According to a study recently released by Insider Pages, U.S. adults with a primary care physician spend more time researching possible product purchases or a gift for a friend than they do selecting their primary care physician - despite a strong desire to find more comprehensive information about their doctors online.
Insider Pages launched their DoctorFinder service last year. Since launch they have found that the Doctor Finder "Health & Medical" has become the number one trafficked category on Insider Pages and use of the service averages 12 pages per visits, which is fairly high for any website.
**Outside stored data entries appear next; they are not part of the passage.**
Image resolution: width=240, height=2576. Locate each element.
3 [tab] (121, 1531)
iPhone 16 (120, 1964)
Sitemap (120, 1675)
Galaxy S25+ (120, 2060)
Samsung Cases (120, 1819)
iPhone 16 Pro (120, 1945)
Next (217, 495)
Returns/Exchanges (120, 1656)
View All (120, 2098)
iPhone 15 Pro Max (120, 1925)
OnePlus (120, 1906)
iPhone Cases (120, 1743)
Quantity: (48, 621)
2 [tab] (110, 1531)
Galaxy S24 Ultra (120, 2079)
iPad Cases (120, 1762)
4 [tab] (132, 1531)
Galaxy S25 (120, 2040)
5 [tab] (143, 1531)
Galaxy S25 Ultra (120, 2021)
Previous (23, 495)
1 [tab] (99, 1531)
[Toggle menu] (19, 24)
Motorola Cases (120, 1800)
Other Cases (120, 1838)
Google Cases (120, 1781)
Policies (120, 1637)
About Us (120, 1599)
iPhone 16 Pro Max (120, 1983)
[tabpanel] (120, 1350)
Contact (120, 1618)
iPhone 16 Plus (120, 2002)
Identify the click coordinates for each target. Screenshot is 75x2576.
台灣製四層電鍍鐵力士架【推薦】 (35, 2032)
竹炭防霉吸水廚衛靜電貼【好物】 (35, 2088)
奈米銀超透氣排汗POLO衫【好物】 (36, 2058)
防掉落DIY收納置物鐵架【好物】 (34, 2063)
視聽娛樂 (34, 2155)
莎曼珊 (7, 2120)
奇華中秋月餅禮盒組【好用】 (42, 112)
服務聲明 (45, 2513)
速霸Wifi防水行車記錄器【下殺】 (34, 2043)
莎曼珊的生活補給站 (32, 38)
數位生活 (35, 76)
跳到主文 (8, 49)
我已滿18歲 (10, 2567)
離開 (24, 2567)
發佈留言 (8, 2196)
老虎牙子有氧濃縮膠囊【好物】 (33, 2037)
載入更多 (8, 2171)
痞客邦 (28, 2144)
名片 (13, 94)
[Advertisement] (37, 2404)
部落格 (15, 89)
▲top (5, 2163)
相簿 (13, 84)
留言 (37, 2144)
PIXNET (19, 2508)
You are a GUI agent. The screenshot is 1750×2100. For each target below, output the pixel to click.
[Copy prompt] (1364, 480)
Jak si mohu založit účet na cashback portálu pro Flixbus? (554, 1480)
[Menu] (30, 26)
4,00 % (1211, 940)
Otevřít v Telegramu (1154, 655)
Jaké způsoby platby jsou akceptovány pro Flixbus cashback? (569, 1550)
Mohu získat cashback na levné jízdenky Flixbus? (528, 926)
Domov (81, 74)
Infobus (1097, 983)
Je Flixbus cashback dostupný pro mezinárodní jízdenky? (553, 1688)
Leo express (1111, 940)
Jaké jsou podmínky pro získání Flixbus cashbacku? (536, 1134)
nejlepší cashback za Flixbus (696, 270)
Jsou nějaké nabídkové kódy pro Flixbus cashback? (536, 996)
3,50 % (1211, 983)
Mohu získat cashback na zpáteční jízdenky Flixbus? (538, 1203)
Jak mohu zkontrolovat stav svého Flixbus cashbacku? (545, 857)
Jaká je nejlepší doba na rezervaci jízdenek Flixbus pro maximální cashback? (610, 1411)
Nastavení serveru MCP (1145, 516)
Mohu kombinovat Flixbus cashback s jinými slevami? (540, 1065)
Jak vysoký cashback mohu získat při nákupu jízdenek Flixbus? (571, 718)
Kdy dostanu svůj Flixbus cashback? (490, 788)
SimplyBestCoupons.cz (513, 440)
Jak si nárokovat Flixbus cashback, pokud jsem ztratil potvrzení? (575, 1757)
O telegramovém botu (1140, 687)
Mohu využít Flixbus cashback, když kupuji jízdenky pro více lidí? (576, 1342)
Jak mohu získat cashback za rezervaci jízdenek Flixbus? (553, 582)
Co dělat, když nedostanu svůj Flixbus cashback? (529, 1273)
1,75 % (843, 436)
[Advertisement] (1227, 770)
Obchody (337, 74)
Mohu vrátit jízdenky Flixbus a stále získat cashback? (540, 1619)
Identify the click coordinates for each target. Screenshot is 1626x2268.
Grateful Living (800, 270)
Here are some highlights from the study which suggest there are further opportunities to make use of search and social in the health sector.
Patients Want More Transparency
As a whole, consumers want more information on physicians available online:
- 47% of respondents said they picked their primary care physician based primarily on location, not information about their expertise, malpractice record or online reviews.
- 67% wish they could find more online comprehensive information about doctors such as reviews from other patients, malpractice information and schools attended.
- 51% say it is hard to find information on a doctor.
- 71% say they wish doctors would share information about their medical background and expertise online.
- 59% say they rarely research information about a specialist when given a referral by a primary doctor.
Location Influences Doctor Choice
In the absence of easily findable quality metrics on doctors, consumers are selecting doctors in their health plan based primarily on location.
- Nearly half (47%) of adults with a PCP agree they chose their doctor primarily on location and not information about the physician's expertise, malpractice record or online reviews.
Desire to Participate in the Health of Others
- For one-quarter (25%) of adults with a PCP, word of mouth is the most important factor aside from their insurance plan when deciding if a primary care provider was right for them.
- About 91% adults with a doctor agree -- with 73% strongly agreeing -- they would definitely recommend their primary care doctor to a friend or family member.